So kam das Unia-Chäppi in die neue Kultserie des SRF:

Besuch im Tschugger-Land

Jonas Komposch

Die neue Supercop-Serie aus dem Wallis begeistert rundum. Nicht nur weil sie so schräg ist. Und dann taucht plötzlich auch noch ein ­Unia-Chäppi auf. work war auf Spurensuche.

Ein Tschugger ist bekanntlich ein Polizist, weniger ein böser Bulle, aber auch kein braver Ordnungshüter, eher ein normaler Schmier. Beleidigend ist beides nicht. «Schmíra» ist hebräisch und heisst Wache. Auch der Begriff des Tschuggers (wie der verwandte Schroter) hat hebräische Wurzeln, bedeutete einst Späher und fand über die sogenannte Gaunersprache Rotwelsch und das Jenische Eingang ins Deutsche. Der früheste Schweizer Beleg stammt aus dem Jahr 1812 und wies den Tschugger schlicht als Polizeidiener aus. Trotzdem waren Polizeirichter noch lange überzeugt, es handle sich um ein wüstes Schimpfwort. Sie irrten. Wobei Kraftausdrücke häufig fallen, wenn die Staatsgewalt aufkreuzt. So auch in «Tschugger», der spannendsten und zugleich witzigsten Schweizer Fernsehserie seit Jahren.

Sie erreichte an ihrer SRF-Premiere fast eine halbe Million Zuschauerinnen und Zuschauer – ein Spitzenwert. Und diesem Pu­blikum sagte Inspektor Bax (gespielt von ­Regisseur David Constantin) schon in der zweiten Folge: «Ab jetzt isch d Scheisse am Chochu, versprochu!» (… ist die Scheisse am Kochen, versprochen!) Wir dürfen Bax, den ­Magnum-Verschnitt, der einst den Rappaz schnappte, bei seinen Walliser Wurzeln nehmen. Bernard Rappaz: Walliser Haschisch-­Pionier und als Gefangener immer wieder im Hungerstreik. Er darf im «Tschugger» so wenig fehlen wie der Simplonpass, über den die Mafiosi kommen.

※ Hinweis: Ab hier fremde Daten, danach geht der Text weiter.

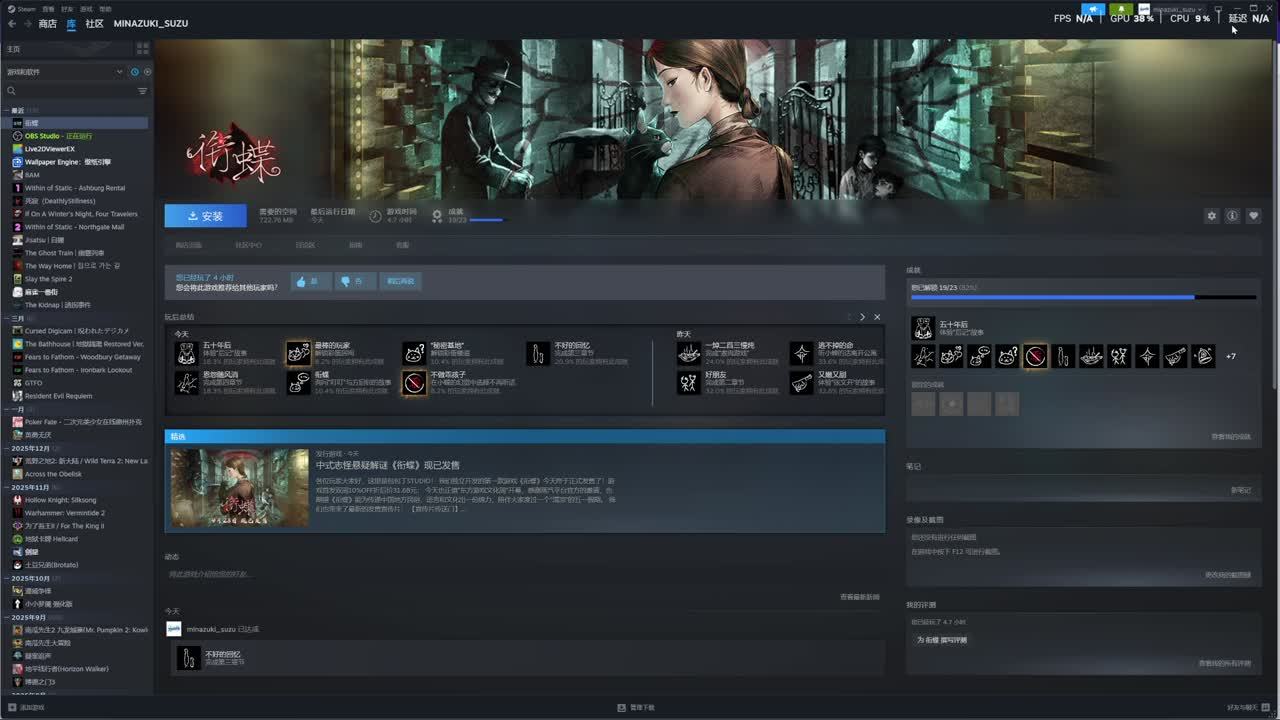The width and height of the screenshot is (1280, 720).
Task: Open the +7 more achievements link
Action: click(1231, 356)
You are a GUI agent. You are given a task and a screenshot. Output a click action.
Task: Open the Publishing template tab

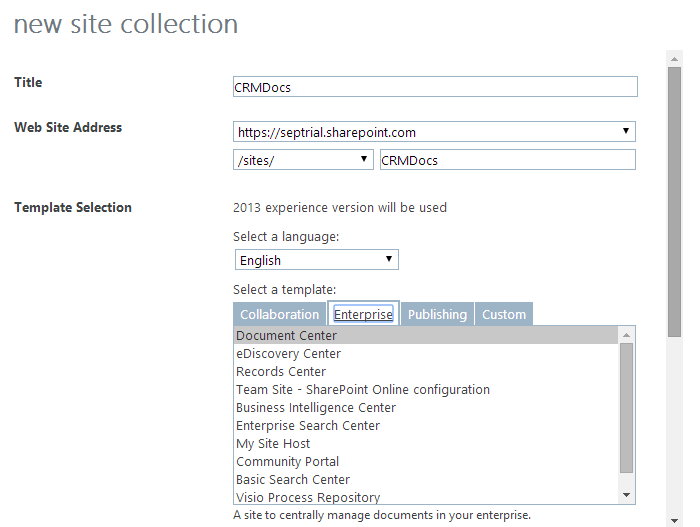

Tschugger»-Regisseur Constantin ist im Wallis längst Kult. Gleich wie sein legendäres Video vom sturmgewehrschiessenden Ueli Maurer, in dem Constantin den Bundesrat aufs feinste vorführt. Oder wie seine Fussballserie namens Tschutter. Aber zurück zum ewigen Schnee.

«Das Unia-Chäppi hat uns vom Style her gefallen.»

UNIA-TSCHUGGER KOMMANDIERT

Auf dem Simplonpass macht Bax einen grausigen Fund: Der zweifach angeschossene Polizeipraktikant Smetterling (gespielt vom Zürcher Journalisten Cédric Schild) hat sich in der braunen Kloake eines Baustellenklos versenkt. Nur so konnte er sich vor dem ruchlosen Killer Marko verstecken. Entsprechend «verschissen» gehe es dem «Grüezi» nun, meldet Bax’ Streifenkollege Pirmin an die Zentrale. Sofort eilt Verstärkung an den Tatort. Der übelriechende Verletzte wird abtransportiert, Spuren werden gesichert, aber auch verwischt. Und schon sind auch die Skandaljäger vom Lokalfernsehen zur Stelle. Eine heikle Situation!

Da braust endlich Polizeikommandant Biffiger heran, ein Mann von Autorität, re­spektiert bei der Truppe, und jetzt auf Platz, um zum Rechten zu schauen. Schliesslich rückt ihm bereits eine «Üsserschwiizerin» auf die Pelle: die gmerkige Bundespolizistin Protz (gespielt von der Basler Sängerin Anna Rossinelli). Biffigers Auftritt aber verwirrt zunächst. Denn als er aus dem Auto steigt, zieht sich der Obertschugger ein signalrotes Unia-Chäppi an. Und zwar so lässig, als wäre er Baubüezer. Ist Biffiger etwa Unia-Fan? Die Serie verrät es nicht. Doch Kostümbildnerin Ursula Schmid klärt auf: «Für einen starken Farbkontrast brauchten wir schlicht eine rote Mütze, und in meiner Requisitenkiste war das Unia-Chäppi das einzig passende.» Und «Tschugger»-Chefproduzentin Sophie Toth ergänzt: «Es hat uns auch vom Style her gefallen.» Tatsächlich sticht das Chäppi nicht nur optisch hervor, es passt auch zur väterlich-gmögigen Art von Good-Cop Biffiger,gespielt vom Visper Steuerberater Laurent Chevrier. work hat ihn in seiner Stammbeiz getroffen.

ALLES HINTERWÄLDLER?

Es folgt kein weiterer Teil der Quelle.